CONICET | Buscador de Institutos y Recursos Humanos

Aims/Objectives: Noise exposure induces damage to the inner ear, in many cases primarily to the synapses between inner hair cells (IHCs) and spiral ganglion neurons. This synaptopathy leads to permanent hearing impairment, even if it only transiently elevates threshold, and has been suggested to contribute to the pathogenesis of tinnitus. Understanding the mechanisms that regulate the formation of IHC synapses could help in the development of approaches to protect or regenerate these synapses in the damaged ear. The aims of this study were to test the roles of the neurotrophins Ntf3 and Bdnf in the formation and maintenance of IHC synapses, and their ability to influence the noise-induced synaptopathy.
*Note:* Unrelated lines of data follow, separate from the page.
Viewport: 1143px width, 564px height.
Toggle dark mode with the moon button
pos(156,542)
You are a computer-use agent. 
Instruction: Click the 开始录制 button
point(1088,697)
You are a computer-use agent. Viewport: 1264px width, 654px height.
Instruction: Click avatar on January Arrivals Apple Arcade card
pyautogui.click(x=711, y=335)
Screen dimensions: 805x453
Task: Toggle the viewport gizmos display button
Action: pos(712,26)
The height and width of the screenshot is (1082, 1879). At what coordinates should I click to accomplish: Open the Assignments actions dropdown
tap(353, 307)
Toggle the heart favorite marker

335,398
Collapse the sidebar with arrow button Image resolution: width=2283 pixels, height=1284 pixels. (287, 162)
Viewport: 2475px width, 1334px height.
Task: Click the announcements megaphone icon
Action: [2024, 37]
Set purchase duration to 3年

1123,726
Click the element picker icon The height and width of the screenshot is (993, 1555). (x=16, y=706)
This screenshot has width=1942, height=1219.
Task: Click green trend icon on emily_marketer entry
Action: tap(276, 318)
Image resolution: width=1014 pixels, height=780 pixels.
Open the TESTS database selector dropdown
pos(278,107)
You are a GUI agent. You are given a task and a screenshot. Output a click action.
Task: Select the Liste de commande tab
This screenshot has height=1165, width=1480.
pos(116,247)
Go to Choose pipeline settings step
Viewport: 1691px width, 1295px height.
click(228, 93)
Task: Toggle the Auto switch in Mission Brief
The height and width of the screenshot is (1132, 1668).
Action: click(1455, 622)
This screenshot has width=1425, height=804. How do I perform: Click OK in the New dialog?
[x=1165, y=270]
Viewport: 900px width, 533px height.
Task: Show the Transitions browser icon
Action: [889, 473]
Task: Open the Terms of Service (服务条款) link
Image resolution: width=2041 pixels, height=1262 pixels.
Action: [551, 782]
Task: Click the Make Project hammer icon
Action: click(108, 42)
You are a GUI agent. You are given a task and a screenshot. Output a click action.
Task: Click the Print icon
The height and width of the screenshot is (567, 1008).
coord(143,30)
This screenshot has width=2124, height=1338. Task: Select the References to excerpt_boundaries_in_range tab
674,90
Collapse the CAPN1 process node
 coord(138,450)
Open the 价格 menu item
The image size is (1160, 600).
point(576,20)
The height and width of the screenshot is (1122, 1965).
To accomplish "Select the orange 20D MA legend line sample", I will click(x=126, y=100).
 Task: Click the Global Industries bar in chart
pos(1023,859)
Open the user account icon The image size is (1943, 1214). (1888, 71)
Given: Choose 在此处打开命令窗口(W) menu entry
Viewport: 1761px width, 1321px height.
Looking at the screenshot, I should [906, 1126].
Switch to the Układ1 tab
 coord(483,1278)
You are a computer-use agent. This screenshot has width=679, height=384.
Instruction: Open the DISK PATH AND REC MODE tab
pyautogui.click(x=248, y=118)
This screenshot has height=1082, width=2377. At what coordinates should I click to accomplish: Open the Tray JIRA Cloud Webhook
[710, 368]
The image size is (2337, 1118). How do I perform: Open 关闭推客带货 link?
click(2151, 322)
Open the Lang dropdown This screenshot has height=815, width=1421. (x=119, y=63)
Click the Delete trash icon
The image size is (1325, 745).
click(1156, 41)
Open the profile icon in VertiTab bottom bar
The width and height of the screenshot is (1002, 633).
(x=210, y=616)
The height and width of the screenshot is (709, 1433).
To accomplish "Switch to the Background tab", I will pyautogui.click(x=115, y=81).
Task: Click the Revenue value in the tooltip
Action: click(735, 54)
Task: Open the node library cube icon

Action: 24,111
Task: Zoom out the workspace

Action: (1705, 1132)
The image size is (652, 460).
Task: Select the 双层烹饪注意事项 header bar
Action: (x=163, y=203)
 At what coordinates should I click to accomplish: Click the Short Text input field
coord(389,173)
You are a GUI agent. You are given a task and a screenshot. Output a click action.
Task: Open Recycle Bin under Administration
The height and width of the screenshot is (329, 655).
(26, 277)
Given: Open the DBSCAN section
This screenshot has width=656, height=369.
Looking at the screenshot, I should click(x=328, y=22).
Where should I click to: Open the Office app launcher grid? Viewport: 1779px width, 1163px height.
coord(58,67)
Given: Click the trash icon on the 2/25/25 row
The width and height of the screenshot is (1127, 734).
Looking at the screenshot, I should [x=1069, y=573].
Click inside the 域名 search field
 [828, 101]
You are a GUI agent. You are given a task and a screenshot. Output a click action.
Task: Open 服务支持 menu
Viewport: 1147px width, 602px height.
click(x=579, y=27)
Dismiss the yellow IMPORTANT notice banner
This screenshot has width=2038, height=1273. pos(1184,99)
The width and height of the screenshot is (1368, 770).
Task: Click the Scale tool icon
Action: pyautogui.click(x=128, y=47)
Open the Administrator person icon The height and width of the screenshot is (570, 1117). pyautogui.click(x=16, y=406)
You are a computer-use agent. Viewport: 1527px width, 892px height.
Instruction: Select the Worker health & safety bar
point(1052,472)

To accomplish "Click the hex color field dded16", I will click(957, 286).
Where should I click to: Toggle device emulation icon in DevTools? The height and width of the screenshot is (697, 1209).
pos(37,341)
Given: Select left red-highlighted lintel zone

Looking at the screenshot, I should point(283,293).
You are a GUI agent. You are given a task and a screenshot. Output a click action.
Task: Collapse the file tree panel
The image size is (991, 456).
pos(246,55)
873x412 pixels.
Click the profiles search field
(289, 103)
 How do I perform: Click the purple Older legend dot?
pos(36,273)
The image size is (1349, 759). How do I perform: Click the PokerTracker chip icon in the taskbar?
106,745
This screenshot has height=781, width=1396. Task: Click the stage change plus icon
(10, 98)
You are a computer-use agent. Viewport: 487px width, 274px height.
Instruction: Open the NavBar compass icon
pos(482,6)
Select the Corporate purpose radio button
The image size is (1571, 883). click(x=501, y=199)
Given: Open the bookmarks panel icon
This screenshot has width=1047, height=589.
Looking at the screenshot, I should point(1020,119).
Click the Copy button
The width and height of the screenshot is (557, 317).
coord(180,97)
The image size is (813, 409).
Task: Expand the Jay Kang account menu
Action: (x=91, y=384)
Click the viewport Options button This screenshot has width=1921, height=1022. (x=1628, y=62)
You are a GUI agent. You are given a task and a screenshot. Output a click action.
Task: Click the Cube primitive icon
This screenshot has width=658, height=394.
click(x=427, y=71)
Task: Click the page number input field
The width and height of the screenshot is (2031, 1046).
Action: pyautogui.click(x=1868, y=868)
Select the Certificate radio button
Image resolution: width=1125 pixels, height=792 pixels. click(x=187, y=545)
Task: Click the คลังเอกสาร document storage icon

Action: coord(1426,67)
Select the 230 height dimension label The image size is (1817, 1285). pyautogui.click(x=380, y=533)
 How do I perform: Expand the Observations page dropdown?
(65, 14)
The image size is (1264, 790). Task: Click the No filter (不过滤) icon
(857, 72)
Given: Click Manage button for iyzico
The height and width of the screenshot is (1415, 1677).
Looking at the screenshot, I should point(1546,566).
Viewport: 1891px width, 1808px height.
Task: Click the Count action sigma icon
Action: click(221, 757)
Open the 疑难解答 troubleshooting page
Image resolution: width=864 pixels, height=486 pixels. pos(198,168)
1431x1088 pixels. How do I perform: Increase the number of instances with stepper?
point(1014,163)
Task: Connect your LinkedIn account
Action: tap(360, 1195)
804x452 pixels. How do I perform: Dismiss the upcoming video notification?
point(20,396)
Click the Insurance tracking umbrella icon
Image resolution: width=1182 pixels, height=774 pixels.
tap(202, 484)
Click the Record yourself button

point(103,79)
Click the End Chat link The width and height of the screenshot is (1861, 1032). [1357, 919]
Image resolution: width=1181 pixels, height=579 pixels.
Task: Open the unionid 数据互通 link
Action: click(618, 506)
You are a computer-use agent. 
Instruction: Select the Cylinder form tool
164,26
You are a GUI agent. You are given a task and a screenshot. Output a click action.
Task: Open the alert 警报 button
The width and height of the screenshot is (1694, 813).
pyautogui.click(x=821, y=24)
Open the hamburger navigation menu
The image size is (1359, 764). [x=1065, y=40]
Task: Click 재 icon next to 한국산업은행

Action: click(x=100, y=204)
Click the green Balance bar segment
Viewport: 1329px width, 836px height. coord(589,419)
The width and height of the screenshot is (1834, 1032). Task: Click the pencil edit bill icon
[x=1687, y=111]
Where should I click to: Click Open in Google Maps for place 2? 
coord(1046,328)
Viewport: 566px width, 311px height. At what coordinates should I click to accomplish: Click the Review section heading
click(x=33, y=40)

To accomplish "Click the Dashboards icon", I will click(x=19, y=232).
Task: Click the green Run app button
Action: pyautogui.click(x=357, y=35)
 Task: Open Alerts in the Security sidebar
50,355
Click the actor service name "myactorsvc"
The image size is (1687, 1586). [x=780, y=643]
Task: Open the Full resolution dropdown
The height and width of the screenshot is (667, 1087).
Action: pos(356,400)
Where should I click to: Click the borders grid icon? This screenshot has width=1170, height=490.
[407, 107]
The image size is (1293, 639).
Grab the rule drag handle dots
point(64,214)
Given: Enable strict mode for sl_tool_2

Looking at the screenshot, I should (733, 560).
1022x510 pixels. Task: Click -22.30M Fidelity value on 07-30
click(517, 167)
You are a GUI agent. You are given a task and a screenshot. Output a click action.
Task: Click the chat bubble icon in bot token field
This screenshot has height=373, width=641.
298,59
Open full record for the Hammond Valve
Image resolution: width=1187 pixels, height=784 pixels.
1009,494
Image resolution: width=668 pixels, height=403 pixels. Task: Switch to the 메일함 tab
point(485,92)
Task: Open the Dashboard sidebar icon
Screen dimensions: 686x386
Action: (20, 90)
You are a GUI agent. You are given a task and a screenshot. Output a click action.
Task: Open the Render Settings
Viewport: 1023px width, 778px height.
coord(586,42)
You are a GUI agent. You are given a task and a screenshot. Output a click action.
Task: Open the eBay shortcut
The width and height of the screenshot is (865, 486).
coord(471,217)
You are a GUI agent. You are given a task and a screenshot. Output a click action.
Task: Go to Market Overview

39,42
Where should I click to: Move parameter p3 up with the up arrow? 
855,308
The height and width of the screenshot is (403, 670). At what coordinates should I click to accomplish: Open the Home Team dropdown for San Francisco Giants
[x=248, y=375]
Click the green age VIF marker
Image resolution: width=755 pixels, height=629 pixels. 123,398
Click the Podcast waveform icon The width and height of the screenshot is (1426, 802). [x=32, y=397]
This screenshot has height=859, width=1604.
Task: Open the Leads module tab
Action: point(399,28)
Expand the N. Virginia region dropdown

Methods: We used cell-specific inducible gene recombination in mice to eliminate or over-express either Ntf3 or Bdnf in either IHCs or supporting cells in neonatal or adult mice and analyzed the effect of these manipulations on IHC synapse development and their loss after noise exposure. Results: Supporting cell-derived Ntf3 is required for the formation and maintenance of hair cell ribbon synapses in the postnatal cochlea, while Bdnf is necessary for the formation of vestibular HC synapses. Moreover, supporting cell-derived Ntf3, but not Bbnf, promotes recovery of cochlear function and ribbon synapse regeneration after acoustic trauma. Conclusions: These results indicate that supporting cells of the sensory epithelia are the key source of these neurotrophins in the postnatal inner ear and that these trophic factors play critical roles in the formation of HC synapses. Importantly, we show that increasing the availability of Ntf3, but not Bdnf, promotes recovery of both cochlear responses and IHC synapses after acoustic trauma, even when Ntf3 expression is induced after noise exposure. These results point to Ntf3 as a promising target for the treatment of noise-induced hearing loss, which could be also beneficial for tinnitus.